Hillier-Brown F C, Summerbell C D, Moore H J, Routen A, Lake A A, Adams J, White M, Araujo-Soares V, Abraham C, Adamson A J, Brown T J
Obesity Related Behaviours Research Group, School of Medicine, Pharmacy and Health, Durham University, Stockton-on-Tees, UK.
Fuse - UKCRC Centre for Translational Research in Public Health, Newcastle Upon Tyne, UK.
Obes Rev. 2017 Feb;18(2):227-246. doi: 10.1111/obr.12479. Epub 2016 Nov 29.
Ready-to-eat meals sold by food outlets that are accessible to the general public are an important target for public health intervention. We conducted a systematic review to assess the impact of such interventions.
Studies of any design and duration that included any consumer-level or food-outlet-level before-and-after data were included.
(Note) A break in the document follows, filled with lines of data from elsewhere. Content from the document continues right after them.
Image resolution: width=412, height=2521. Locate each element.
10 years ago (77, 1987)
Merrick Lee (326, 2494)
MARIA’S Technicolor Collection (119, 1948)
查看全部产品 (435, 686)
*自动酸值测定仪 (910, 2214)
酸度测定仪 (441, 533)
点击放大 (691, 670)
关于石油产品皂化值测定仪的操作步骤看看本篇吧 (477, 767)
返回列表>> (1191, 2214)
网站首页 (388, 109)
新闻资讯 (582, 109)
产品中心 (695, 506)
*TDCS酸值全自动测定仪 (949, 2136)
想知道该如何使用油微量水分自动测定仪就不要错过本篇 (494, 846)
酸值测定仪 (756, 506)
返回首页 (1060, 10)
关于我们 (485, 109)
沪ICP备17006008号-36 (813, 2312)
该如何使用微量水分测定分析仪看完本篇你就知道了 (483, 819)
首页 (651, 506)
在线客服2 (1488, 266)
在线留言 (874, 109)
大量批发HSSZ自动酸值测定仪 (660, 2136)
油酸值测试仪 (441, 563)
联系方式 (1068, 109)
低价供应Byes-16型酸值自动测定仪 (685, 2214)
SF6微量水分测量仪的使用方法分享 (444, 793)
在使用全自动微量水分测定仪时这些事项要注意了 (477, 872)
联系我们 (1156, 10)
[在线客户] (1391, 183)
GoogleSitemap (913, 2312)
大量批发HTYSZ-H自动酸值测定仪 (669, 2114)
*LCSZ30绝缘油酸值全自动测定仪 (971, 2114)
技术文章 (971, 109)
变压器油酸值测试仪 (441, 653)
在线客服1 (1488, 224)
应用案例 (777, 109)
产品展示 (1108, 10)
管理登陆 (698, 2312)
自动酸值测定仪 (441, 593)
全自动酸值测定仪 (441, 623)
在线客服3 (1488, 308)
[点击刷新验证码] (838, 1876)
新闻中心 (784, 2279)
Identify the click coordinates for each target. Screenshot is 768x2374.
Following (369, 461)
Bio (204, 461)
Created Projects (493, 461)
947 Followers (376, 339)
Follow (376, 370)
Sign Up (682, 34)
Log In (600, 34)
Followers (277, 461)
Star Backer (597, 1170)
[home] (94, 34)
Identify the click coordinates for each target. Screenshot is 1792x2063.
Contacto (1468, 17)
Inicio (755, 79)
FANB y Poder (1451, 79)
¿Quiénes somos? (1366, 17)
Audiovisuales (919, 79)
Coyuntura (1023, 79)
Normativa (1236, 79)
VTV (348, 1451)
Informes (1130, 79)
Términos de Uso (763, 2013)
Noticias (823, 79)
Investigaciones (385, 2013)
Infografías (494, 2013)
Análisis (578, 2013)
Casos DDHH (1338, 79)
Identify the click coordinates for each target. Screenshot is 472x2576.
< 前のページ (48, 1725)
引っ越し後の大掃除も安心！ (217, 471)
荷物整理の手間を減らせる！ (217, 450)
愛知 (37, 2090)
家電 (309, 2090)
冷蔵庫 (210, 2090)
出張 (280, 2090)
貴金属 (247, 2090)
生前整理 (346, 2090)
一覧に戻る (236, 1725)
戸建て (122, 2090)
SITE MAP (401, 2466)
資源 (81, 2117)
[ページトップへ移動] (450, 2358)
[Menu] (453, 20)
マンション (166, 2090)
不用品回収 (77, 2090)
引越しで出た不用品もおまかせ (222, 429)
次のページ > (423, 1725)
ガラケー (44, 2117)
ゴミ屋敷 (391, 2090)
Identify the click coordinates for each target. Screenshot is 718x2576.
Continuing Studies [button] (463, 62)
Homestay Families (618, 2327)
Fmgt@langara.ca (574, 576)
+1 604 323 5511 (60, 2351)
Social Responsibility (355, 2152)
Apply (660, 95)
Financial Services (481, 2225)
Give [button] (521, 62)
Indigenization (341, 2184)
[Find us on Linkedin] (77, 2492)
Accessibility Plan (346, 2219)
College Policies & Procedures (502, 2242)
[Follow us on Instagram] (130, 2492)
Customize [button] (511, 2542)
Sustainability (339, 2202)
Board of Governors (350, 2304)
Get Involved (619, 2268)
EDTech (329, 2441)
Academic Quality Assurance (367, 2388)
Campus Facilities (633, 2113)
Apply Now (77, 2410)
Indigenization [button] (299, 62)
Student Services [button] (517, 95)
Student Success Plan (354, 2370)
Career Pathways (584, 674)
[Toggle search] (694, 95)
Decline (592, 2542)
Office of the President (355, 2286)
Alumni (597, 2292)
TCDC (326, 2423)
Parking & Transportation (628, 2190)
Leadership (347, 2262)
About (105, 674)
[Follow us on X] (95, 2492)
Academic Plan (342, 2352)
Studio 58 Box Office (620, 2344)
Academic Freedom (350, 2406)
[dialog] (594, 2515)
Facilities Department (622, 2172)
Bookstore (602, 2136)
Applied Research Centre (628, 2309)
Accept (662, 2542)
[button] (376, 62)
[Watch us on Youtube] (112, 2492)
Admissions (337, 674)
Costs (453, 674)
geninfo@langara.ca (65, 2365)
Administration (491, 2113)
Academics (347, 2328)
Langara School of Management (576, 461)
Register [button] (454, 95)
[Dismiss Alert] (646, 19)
Thirty studies describing 34 interventions were categorized by type and coded against the Nuffield intervention ladder: restrict choice = trans fat law (n = 1), changing pre-packed children's meal content (n = 1) and food outlet award schemes (n = 2); guide choice = price increases for unhealthier choices (n = 1), incentive (contingent reward) (n = 1) and price decreases for healthier choices (n = 2); enable choice = signposting (highlighting healthier/unhealthier options) (n = 10) and telemarketing (offering support for the provision of healthier options to businesses via telephone) (n = 2); and provide information = calorie labelling law (n = 12), voluntary nutrient labelling (n = 1) and personalized receipts (n = 1). Most interventions were aimed at adults in US fast food chains and assessed customer-level outcomes. More 'intrusive' interventions that restricted or guided choice generally showed a positive impact on food-outlet-level and customer-level outcomes. However, interventions that simply provided information or enabled choice had a negligible impact.
Interventions to promote healthier ready-to-eat meals sold by food outlets should restrict choice or guide choice through incentives/disincentives. Public health policies and practice that simply involve providing information are unlikely to be effective.
向公众开放的食品销售点所售即食食品是公共卫生干预的重要目标。我们进行了一项系统综述,以评估此类干预措施的影响。
纳入任何设计和时长、包含任何消费者层面或食品销售点层面前后数据的研究。
30项描述34项干预措施的研究按类型分类,并依据纳菲尔德干预阶梯进行编码:限制选择=反式脂肪法(n=1)、改变儿童预包装食品内容(n=1)以及食品销售点奖励计划(n=2);引导选择=提高不健康食品价格(n=1)、激励(或有奖励)(n=1)以及降低健康食品价格(n=2);便利选择=设置标识(突出更健康/不健康选项)(n=10)以及电话推销(通过电话为企业提供更健康选项提供支持)(n=2);提供信息=卡路里标签法(n=12)、自愿营养标签(n=1)以及个性化收据(n=1)。大多数干预措施针对美国快餐连锁店的成年人,并评估了消费者层面的结果。更多限制或引导选择的“侵入性”干预措施通常对食品销售点层面和消费者层面的结果产生积极影响。然而,单纯提供信息或便利选择的干预措施影响甚微。
促进食品销售点更健康即食食品的干预措施应通过激励/抑制措施来限制选择或引导选择。仅仅涉及提供信息的公共卫生政策和实践不太可能有效。